If you’ve never heard the term, it refers to the practice of ending all communication with a person.
When someone ghosts you, they sever their connection with you and ignore your messages. They pull a disappearing act and pretend they no longer exist. They become a ghost.
It happens in friendships. Instead of having a difficult conversation about a conflict, your friend simply ignores you.
It happens after job interviews. Instead of telling candidates that they didn’t get the job, the employer doesn’t respond to follow-ups.
It happens in dating. You go on a few dates, and he decides he’s not into you. Instead of honestly and gently letting you know, he “solves the problem” by unexpectedly cutting off all communication with you.
Before I go any further, a huge caveat: If you’re in an abusive relationship, cutting off all contact makes perfect sense. But the adoption of ghosting as a general communication style in non-abusive relationships doesn’t.
When you ghost, you do a disservice both to yourself and to the person you’re ghosting.
Yes, it’s uncomfortable to tell a friend that he hurt you, to explain to a job candidate that she’s not the right fit, or to tell a partner that you want to break up.
But it’s far worse—downright cruel—to ghost. Ghosting puts all the burden on the person being ghosted. When you ghost someone, you leave them in a state of profound uncertainty about what’s going on. If they’re like most human beings, they’ll assume the worst. What did I do wrong? Was it something I did or said? What’s wrong with me?
People who ghost often can’t handle discomfort. Instead, they adopt ghosting to avoid saying “no” or learning to communicate conflict in a healthy way.
Healthy conflict is a source of growth. It’s something to be embraced, not erased.
Discomfort, from a place of care, is one of the biggest gifts you can give to someone. Looking back on my life, my most important moments of growth happened when someone shared inconvenient truths with me. And even though I felt uncomfortable, the short-term pain was followed by long-term gratitude to the person who told me what I needed to hear.

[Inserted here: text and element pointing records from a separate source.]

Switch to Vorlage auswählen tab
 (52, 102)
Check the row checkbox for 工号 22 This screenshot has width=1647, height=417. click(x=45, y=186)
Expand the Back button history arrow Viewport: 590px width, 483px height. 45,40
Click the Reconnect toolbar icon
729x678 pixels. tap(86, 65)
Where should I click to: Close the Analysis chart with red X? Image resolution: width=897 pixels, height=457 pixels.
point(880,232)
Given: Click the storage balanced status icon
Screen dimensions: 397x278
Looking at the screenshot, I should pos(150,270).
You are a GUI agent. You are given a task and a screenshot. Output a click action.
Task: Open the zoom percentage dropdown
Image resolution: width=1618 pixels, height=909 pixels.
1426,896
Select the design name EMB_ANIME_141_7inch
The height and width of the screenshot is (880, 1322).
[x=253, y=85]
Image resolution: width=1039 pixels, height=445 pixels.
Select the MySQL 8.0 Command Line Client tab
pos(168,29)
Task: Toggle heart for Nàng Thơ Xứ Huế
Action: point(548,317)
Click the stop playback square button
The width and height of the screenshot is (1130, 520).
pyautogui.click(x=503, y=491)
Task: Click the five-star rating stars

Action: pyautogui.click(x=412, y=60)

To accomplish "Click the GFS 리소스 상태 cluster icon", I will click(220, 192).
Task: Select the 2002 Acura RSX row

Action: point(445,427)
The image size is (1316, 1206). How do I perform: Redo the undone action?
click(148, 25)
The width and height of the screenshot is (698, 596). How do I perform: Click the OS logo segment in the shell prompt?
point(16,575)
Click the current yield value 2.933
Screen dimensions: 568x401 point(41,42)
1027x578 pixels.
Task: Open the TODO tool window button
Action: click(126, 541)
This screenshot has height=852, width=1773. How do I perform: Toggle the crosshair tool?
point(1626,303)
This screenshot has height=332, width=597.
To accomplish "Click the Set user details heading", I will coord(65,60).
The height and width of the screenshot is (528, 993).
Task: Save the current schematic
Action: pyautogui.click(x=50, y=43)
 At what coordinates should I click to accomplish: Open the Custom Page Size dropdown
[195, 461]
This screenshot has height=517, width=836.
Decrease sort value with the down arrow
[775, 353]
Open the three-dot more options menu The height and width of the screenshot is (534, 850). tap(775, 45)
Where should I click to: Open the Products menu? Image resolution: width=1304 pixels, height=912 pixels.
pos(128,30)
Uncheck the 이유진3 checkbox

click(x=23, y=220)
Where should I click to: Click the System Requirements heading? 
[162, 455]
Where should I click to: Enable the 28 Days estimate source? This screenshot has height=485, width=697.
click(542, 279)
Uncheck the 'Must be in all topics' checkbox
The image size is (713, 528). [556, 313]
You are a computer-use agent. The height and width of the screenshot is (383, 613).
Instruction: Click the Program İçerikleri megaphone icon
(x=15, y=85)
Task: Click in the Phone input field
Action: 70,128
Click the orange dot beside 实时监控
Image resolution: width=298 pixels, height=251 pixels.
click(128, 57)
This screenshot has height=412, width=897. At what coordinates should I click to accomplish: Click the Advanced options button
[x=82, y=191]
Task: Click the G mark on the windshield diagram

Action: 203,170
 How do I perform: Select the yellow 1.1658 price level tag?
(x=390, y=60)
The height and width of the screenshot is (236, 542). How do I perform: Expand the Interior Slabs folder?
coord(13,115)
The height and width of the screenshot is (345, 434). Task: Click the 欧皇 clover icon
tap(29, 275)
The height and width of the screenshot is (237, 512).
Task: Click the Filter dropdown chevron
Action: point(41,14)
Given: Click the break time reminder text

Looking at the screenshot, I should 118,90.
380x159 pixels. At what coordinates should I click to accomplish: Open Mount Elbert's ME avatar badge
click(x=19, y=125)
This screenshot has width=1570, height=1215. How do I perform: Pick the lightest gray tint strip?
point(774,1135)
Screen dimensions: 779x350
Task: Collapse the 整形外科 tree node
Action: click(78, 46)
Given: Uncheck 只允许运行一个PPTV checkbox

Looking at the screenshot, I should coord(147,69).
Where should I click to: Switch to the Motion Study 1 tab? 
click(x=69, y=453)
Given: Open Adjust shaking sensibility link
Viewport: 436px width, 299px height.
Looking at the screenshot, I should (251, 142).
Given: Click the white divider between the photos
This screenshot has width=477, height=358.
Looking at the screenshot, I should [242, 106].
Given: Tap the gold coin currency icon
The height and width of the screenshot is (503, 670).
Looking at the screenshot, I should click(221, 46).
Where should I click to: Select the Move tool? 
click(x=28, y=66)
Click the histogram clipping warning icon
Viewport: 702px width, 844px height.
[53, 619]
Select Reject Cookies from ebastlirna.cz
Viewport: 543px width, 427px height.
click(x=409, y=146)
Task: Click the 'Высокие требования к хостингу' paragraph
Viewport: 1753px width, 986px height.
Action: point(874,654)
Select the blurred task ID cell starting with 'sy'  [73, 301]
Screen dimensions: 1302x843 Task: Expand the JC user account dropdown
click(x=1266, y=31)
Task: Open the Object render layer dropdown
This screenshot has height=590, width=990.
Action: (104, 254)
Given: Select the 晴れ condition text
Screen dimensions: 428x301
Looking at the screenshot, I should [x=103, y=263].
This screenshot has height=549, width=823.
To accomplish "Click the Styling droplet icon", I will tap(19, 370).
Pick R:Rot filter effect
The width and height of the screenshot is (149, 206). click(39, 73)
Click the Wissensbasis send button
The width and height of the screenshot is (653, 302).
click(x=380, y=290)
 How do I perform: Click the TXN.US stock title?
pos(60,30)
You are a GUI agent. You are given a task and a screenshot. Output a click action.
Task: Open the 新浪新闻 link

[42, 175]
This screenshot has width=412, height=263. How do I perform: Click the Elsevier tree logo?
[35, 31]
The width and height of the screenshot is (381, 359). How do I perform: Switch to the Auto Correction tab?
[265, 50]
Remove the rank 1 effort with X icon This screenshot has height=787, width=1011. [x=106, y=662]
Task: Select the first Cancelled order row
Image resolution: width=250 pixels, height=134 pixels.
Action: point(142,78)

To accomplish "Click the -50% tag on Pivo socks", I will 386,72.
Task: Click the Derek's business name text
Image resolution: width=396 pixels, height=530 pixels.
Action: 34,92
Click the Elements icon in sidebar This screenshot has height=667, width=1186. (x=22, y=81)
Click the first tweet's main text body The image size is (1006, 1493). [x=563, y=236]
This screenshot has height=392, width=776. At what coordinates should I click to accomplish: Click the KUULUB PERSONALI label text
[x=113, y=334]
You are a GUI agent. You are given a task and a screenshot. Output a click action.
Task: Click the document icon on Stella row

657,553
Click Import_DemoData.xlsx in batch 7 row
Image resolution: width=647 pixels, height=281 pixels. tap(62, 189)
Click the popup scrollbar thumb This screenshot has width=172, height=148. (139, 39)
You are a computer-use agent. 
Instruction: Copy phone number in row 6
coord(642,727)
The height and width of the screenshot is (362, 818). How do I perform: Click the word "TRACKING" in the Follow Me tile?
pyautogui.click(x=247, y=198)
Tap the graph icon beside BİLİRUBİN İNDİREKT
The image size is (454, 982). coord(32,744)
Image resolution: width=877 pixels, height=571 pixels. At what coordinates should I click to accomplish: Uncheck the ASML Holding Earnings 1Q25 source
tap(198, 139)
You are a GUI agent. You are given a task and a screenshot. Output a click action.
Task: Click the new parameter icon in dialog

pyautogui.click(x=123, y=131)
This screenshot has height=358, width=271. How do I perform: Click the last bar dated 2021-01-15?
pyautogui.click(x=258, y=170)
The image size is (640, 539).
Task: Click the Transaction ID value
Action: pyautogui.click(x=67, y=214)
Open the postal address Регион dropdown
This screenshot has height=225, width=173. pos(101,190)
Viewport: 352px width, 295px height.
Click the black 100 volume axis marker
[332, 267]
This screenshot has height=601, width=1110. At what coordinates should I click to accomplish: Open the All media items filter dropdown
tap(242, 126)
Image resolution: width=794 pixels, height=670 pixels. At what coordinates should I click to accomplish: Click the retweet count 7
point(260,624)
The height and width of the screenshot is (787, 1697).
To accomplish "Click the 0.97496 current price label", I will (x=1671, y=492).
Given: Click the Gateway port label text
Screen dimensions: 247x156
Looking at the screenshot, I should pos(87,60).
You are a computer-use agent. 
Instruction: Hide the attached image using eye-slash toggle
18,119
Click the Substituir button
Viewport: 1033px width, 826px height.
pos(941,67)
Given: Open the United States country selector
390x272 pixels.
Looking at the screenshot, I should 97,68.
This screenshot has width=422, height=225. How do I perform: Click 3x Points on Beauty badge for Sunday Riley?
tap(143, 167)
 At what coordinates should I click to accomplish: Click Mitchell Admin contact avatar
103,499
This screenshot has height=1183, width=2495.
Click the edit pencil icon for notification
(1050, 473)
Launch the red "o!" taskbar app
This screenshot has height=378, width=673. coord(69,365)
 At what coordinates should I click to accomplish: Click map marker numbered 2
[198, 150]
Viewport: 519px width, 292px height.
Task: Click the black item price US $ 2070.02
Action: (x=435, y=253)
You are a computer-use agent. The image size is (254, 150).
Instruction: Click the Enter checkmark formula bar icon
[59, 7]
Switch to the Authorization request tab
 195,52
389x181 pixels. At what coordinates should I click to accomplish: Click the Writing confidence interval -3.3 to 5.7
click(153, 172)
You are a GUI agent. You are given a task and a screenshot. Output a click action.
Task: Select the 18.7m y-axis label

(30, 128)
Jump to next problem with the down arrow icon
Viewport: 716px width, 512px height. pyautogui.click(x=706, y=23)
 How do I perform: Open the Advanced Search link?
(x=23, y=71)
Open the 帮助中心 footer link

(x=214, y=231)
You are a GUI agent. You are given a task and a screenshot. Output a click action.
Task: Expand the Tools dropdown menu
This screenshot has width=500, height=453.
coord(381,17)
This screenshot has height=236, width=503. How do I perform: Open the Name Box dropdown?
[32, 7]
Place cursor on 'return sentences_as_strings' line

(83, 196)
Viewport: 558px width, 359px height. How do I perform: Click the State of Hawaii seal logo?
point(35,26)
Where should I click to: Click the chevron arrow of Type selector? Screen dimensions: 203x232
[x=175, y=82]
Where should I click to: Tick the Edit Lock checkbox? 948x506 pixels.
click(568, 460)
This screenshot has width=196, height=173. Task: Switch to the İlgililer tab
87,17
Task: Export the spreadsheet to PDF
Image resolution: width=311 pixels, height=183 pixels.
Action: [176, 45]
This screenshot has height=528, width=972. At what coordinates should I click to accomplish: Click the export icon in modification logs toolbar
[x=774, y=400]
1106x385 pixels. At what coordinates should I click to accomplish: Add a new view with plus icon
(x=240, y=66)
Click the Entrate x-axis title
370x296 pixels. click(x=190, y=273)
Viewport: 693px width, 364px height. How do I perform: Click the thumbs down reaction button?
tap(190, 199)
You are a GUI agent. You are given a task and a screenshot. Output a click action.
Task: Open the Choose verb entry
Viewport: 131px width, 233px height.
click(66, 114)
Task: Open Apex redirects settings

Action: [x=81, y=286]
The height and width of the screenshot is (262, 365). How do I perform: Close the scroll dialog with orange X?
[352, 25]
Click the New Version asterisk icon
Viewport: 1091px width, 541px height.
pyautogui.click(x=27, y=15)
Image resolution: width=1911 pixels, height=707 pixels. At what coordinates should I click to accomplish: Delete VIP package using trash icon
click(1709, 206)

This doesn’t mean acting like a jerk and humiliating people. But it does mean gently sharing what you feel—instead of ignoring the other person.
So take a moment to say “I’m feeling hurt, and here’s why” or “We hired another candidate, and here’s why” or “I need to pause this relationship, and here’s why.”
Above all, remember that there’s a living, breathing human being on the other end of the screen.